## Task data
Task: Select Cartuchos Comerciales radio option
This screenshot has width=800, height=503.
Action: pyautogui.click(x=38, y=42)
* * *
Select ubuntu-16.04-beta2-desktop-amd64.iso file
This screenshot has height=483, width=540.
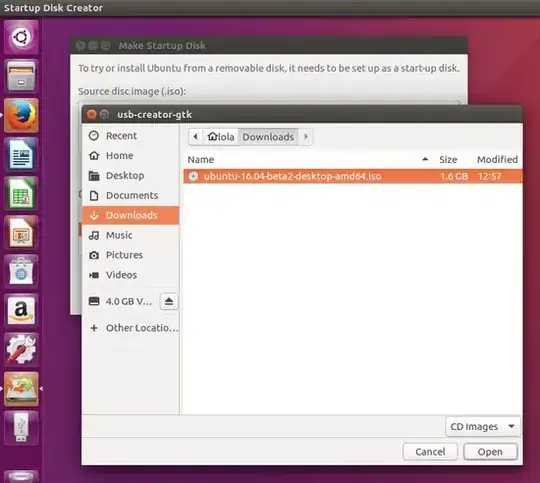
...
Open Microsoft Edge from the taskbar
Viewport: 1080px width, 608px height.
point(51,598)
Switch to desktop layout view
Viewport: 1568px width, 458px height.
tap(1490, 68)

## Problem description
Would you please return every line in the listing where "desktop" shows up?

## Exercise solution
Select ubuntu-16.04-beta2-desktop-amd64.iso file
Switch to desktop layout view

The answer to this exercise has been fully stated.